What the exercise asks
Leave every image out, and print the remaining lines below exactly.

= Beginning of Section =

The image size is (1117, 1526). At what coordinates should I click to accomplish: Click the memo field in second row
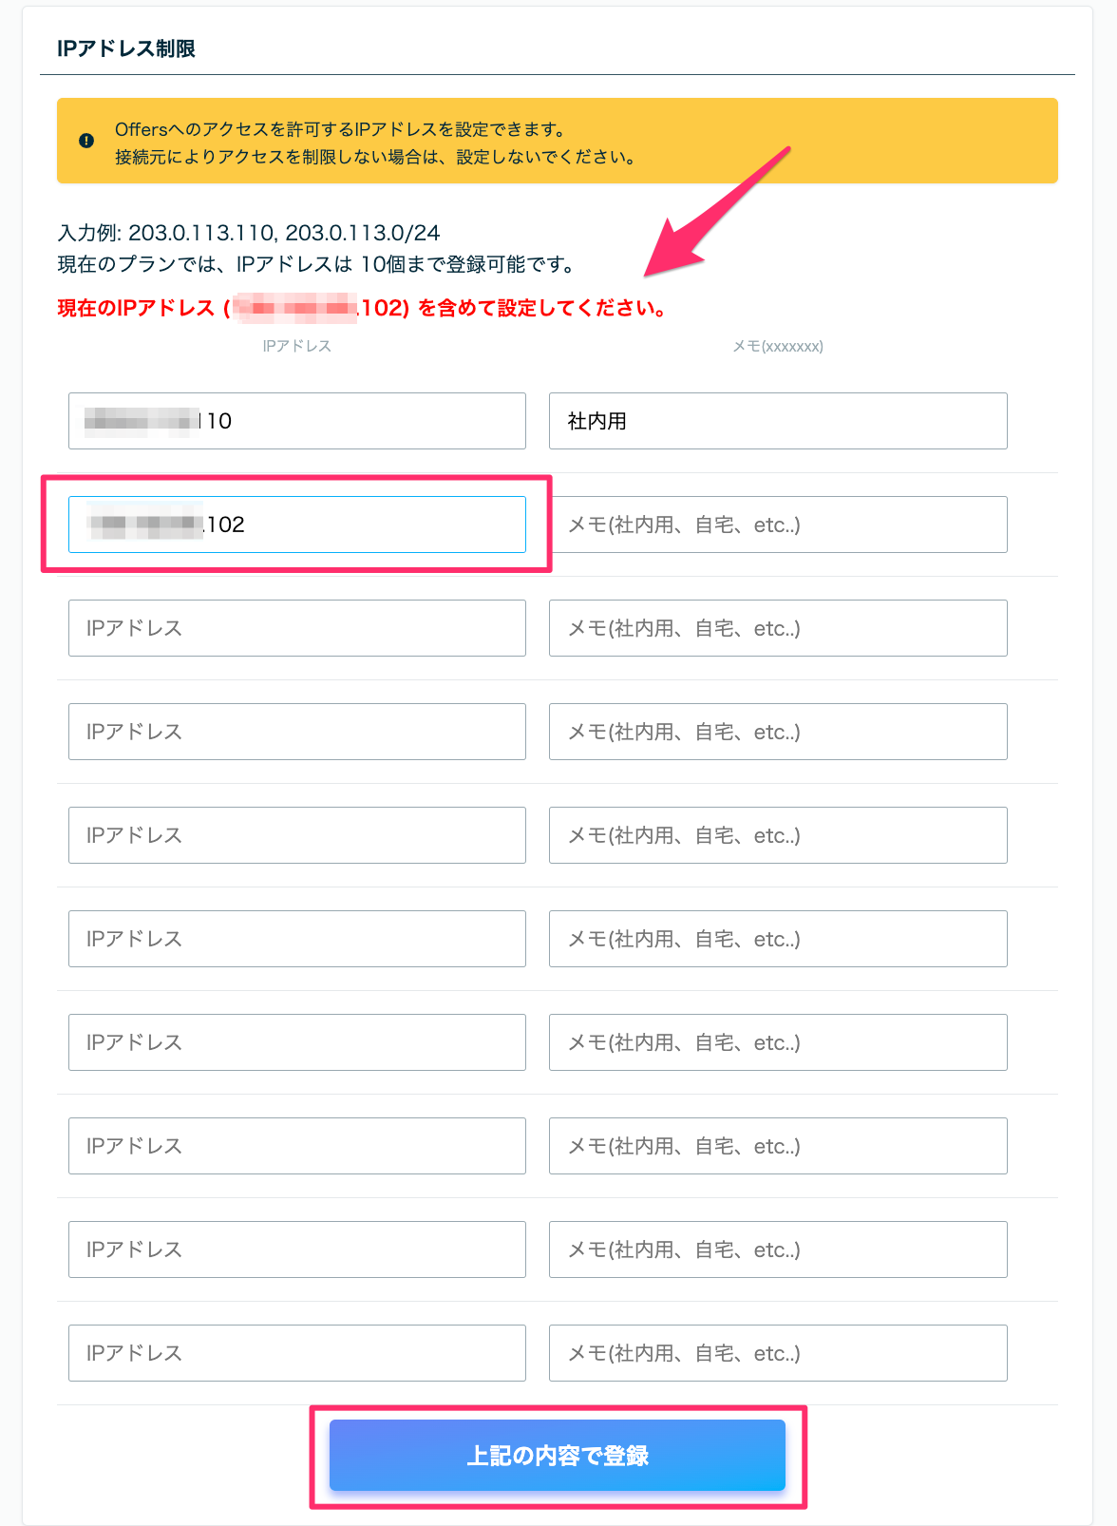[778, 525]
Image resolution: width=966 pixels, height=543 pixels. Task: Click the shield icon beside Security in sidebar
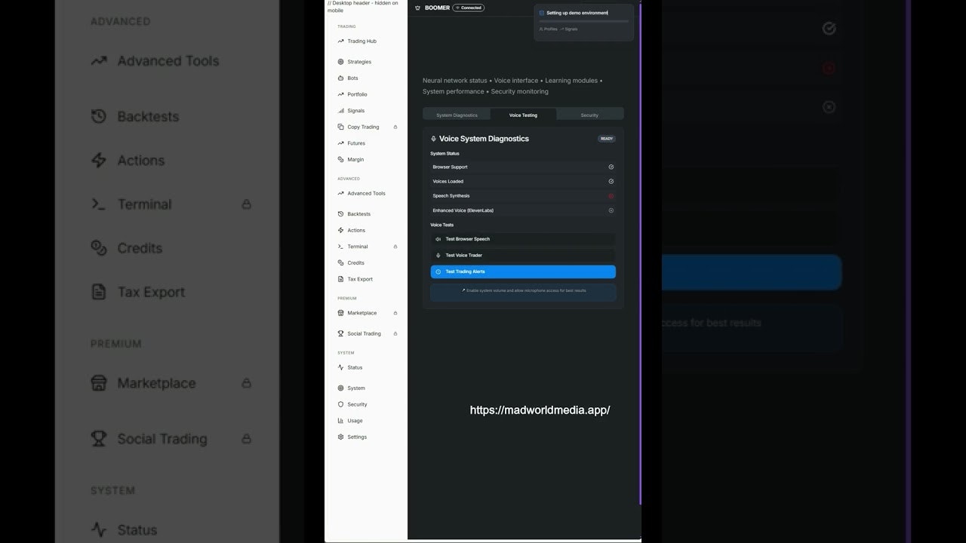click(340, 404)
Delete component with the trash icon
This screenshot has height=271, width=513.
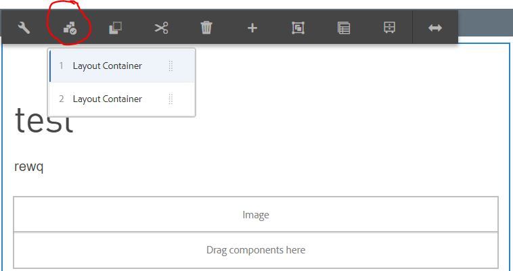point(206,28)
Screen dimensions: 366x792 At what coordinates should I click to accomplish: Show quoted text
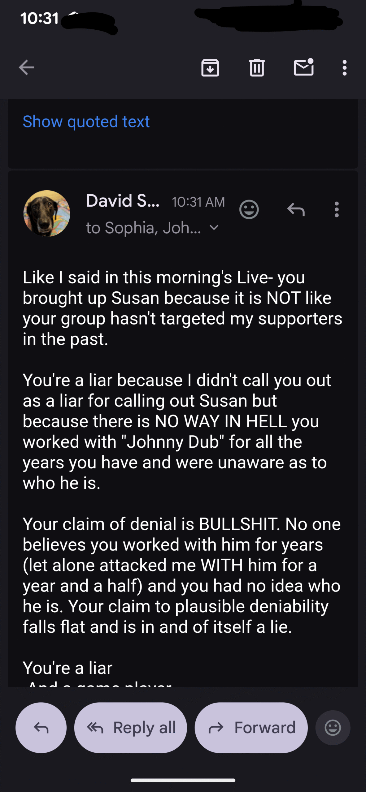[x=86, y=122]
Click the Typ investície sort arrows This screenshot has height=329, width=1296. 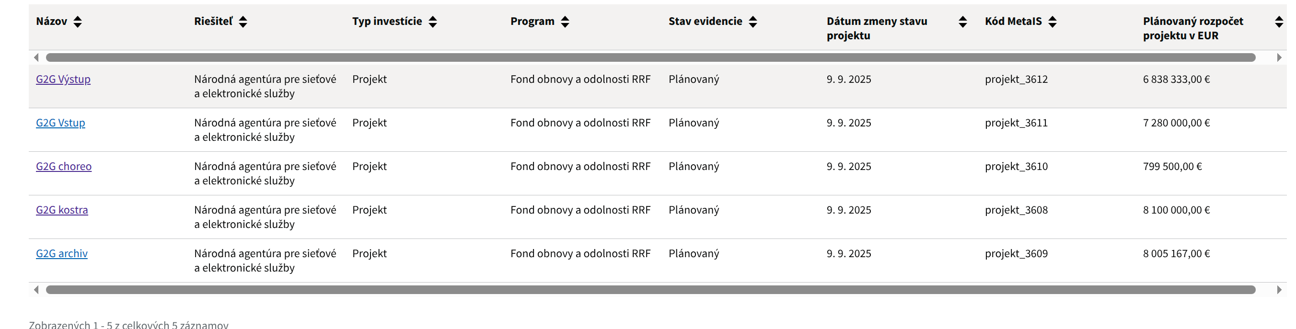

= End of Section =

Exercise result
The image size is (1117, 1526). At what coordinates should I click to accomplish: Click the memo field in second row
[778, 525]
Image resolution: width=966 pixels, height=543 pixels. Task: Click the shield icon beside Security in sidebar
click(340, 404)
Delete component with the trash icon
This screenshot has height=271, width=513.
point(206,28)
Screen dimensions: 366x792 At what coordinates should I click to accomplish: Show quoted text
[x=86, y=122]
Click the Typ investície sort arrows This screenshot has height=329, width=1296. 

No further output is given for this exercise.